Global stocks declined for a second consecutive month but are flattish since the actual attacks began. While the threat of war has been in the headlines for some time, investors had been largely focused on central banks and monetary policy. The war and resulting sanctions create uncertainties, which are leading the Fed and other central banks to tread more carefully. Some investors welcomed the prospect of slower interest rate hikes, even as commodity prices are spiking and inflation appears to be trending higher.
The war creates several new risks. The odds of armed conflict spreading beyond Ukraine is low but not zero. Sanctions have been more severe and coordinated than expected. It would not be surprising to see credit events bubble up from the shocking decline of Russian asset prices.
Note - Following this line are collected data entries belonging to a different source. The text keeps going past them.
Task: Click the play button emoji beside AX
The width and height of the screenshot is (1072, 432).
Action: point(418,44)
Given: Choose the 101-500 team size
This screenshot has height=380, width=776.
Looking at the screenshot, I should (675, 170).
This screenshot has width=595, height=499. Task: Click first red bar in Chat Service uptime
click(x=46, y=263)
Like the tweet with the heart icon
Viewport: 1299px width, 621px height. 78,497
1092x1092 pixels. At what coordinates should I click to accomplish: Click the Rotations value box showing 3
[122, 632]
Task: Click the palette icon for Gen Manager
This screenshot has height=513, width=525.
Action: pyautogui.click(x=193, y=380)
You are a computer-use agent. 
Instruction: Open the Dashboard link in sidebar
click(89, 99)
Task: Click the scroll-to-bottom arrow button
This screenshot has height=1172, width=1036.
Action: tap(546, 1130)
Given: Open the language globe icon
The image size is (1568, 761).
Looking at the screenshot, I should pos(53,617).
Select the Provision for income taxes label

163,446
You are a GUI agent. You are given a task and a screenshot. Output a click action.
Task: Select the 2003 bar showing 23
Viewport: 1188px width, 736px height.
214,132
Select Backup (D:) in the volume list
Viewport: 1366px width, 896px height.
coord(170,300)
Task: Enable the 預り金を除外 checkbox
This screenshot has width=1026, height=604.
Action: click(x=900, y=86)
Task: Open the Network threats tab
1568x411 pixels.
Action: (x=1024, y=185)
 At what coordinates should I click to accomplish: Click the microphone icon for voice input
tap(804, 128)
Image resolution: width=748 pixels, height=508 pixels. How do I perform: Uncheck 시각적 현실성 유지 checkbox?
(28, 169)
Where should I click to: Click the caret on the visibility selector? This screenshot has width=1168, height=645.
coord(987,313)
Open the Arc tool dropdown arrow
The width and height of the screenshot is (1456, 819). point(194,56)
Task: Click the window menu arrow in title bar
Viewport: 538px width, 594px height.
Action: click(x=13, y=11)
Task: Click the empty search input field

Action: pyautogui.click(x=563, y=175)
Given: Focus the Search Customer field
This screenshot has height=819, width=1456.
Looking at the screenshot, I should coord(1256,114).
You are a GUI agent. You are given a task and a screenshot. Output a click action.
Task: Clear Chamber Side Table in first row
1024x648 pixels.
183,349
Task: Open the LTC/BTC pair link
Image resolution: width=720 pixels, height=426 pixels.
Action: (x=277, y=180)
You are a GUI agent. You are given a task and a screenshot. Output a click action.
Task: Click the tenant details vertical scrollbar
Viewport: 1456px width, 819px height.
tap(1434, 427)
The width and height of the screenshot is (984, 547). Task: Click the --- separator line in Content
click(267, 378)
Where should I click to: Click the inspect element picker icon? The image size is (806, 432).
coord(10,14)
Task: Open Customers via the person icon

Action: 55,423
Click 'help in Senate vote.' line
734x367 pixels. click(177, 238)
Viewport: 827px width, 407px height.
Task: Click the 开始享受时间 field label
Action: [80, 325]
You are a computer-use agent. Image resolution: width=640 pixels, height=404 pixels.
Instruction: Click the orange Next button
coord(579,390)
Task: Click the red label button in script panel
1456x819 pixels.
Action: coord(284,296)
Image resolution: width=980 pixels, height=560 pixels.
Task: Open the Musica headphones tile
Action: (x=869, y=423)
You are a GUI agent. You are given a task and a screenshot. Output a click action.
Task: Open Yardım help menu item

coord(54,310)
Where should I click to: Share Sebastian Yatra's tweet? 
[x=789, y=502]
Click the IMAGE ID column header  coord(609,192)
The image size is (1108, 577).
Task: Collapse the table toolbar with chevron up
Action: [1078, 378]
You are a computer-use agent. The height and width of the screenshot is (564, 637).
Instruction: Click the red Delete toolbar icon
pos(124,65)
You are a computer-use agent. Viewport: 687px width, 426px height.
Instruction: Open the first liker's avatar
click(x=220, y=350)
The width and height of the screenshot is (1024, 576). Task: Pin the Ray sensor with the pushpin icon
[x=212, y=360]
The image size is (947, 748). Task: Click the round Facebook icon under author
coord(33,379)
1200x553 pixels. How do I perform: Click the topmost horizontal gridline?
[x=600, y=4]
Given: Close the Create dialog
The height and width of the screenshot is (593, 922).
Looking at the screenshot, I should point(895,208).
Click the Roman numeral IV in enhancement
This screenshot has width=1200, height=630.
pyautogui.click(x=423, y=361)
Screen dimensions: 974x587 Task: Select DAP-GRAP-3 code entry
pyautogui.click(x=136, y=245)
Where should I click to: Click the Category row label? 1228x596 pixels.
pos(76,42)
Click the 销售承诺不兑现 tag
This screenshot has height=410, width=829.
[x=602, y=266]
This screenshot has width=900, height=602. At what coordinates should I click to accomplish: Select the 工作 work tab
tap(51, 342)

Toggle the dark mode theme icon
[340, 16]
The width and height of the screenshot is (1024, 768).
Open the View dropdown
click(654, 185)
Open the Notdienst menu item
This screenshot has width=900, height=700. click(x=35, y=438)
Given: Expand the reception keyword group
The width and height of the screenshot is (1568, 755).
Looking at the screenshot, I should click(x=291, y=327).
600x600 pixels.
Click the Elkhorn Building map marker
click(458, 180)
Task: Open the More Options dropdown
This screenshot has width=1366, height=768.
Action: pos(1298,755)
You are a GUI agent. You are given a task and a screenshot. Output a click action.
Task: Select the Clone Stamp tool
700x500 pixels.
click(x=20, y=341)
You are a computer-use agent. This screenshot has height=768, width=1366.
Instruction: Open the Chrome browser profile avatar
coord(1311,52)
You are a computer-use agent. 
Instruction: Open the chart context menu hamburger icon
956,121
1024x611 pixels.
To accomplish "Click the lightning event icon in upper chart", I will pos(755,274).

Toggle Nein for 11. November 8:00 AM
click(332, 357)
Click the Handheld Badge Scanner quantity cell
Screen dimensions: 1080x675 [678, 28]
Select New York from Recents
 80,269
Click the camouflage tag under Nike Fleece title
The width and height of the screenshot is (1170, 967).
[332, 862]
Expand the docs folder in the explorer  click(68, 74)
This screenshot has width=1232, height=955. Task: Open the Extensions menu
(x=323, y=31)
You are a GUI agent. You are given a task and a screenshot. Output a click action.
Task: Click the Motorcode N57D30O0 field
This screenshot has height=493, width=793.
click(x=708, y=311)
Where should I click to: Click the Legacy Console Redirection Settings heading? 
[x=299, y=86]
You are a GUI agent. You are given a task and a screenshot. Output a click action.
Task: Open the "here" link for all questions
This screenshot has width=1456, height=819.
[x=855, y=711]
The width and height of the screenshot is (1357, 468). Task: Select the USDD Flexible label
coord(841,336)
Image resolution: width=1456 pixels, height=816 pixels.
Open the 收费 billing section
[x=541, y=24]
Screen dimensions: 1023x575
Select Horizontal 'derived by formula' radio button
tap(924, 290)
Commodity prices have spiked, though we expect oil prices to gravitate back toward the rough cost of U.S. shale production over the remainder of the year. While investors should expect higher volatility to persist, emotional decisions driven by fear or greed are likely to prove counterproductive and timing the gyrations is almost impossible. Those invested in a thoughtful, diversified strategy are well positioned to stay the course in an unstable world.